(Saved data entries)
--- START ---

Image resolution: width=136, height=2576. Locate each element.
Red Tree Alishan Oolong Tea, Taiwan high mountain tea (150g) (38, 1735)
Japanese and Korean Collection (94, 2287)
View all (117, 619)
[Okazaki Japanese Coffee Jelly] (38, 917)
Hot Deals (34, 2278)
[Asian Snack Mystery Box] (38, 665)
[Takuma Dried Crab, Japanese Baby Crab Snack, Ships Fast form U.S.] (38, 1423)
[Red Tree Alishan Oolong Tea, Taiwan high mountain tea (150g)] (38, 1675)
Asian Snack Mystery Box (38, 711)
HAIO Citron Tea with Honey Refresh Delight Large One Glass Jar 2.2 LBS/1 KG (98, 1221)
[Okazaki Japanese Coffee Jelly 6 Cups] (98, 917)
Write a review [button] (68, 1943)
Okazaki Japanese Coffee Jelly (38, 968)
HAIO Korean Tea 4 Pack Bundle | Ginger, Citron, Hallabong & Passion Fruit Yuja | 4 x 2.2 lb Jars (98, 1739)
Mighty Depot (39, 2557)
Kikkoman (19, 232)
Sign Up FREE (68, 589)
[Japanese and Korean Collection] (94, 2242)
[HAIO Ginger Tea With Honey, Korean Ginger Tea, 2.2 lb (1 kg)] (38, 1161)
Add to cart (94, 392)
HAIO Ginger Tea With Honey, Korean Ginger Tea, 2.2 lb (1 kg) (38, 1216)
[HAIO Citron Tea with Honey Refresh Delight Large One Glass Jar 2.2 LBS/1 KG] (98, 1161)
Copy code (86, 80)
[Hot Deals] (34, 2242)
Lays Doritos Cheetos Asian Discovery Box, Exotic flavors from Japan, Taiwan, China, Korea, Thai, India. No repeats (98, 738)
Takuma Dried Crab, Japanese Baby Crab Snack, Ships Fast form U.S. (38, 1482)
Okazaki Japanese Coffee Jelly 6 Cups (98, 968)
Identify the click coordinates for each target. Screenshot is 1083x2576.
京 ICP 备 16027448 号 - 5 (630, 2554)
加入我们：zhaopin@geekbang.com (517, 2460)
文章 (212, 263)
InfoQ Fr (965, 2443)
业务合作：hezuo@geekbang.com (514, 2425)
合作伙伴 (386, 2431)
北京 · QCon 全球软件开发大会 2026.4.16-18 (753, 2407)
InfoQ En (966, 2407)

--- END ---

- **Required work**: Up to and including the line with "HAIO Korean Tea", output each line of the entries above exactly, starting from the first.

- **Output for this exercise**:
Image resolution: width=136, height=2576. Locate each element.
Red Tree Alishan Oolong Tea, Taiwan high mountain tea (150g) (38, 1735)
Japanese and Korean Collection (94, 2287)
View all (117, 619)
[Okazaki Japanese Coffee Jelly] (38, 917)
Hot Deals (34, 2278)
[Asian Snack Mystery Box] (38, 665)
[Takuma Dried Crab, Japanese Baby Crab Snack, Ships Fast form U.S.] (38, 1423)
[Red Tree Alishan Oolong Tea, Taiwan high mountain tea (150g)] (38, 1675)
Asian Snack Mystery Box (38, 711)
HAIO Citron Tea with Honey Refresh Delight Large One Glass Jar 2.2 LBS/1 KG (98, 1221)
[Okazaki Japanese Coffee Jelly 6 Cups] (98, 917)
Write a review [button] (68, 1943)
Okazaki Japanese Coffee Jelly (38, 968)
HAIO Korean Tea 4 Pack Bundle | Ginger, Citron, Hallabong & Passion Fruit Yuja | 4 x 2.2 lb Jars (98, 1739)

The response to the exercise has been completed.